Only half the usual number of cars were in the lot. It looked as if a high percentage of the staff was at home, working through the modem. How many were already like Denny?

Side by side on the rainswept macadam, those cars reminded Loman of the orderly ranks of tombstones in a cemetery. Those quiescent engines, all that cold metal, all those hundreds of wet windshields reflecting the flat gray autumn sky, suddenly poemed a presentiment of death. To Loman, that parking lot represented the future of the entire town silence, stillness, the terrible eternal peace of the graveyard.

If the authorities outside of Moonlight Cove tumbled to what was happening there, or if it turned out that virtually every one of the New People was a regressive—or worse—and the Moonhawk Project was a disaster, the remedy would not be poisoned koolaid this time, like Reverend Jim Jones used down there in Jonestown, but lethal commands broadcast in bursts of microwaves, received by microsphere computers inside the New People, instantly translated into the language of the governing program, and acted upon. Thousands of hearts would stop as one, The New People would fall, as one, and Moonlight Cove would in an instant become a graveyard of the unburied.

Loman drove through the first parking lot, into the second, and headed toward the row of spaces reserved for the top executives.

If I wait for Shaddack to see that Moonhawk’s gone bad and to take us with him, Loman thought, he won’t be doing it because he cares about cleaning up the messes he makes, not that damn albino-spider-of-a-man.
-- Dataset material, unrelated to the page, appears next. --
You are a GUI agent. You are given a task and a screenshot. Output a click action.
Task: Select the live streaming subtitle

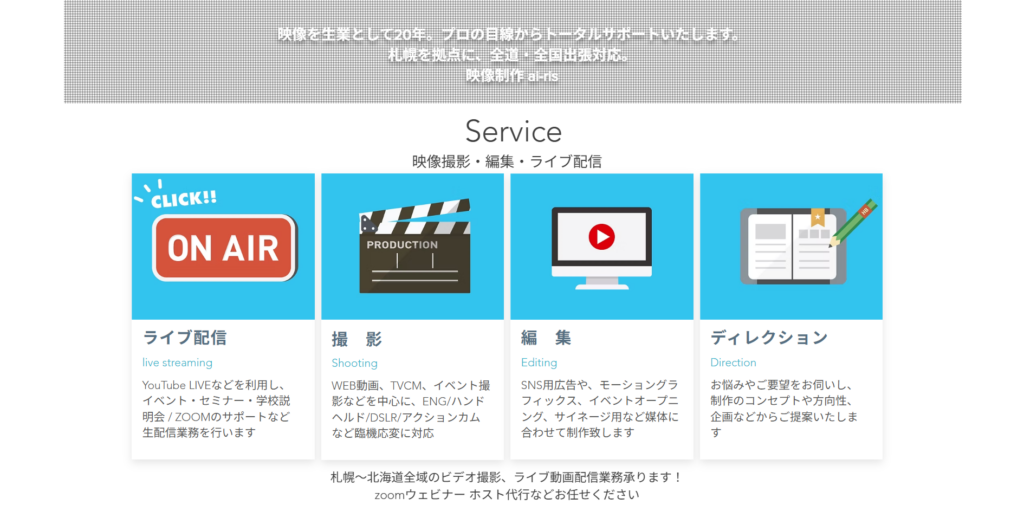tap(177, 363)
He’ll take us with him just for the bloody hell of it, just so he can go out with a big bang, so the world will stand in awe of his power, a man of such incredible power that he could command thousands to die simultaneously with him.

More than a few sickos would see him as a hero, idolize him. Some budding young genius might want to emulate him. That was no doubt what Shaddack had in mind. At best, if Moonhawk succeeded and all of mankind was eventually converted, Shaddack literally would be master of his world. At worst, if it all went bad and he had to kill himself to avoid falling into the hands of the authorities, he would become a nearly mythical figure of dark inspiration, whose malign legend would encourage legions of the mad and power-mad, a Hitler for the silicon age.

Loman braked at the end of the row of cars.

He wiped at his greasy face. His hand was shaking.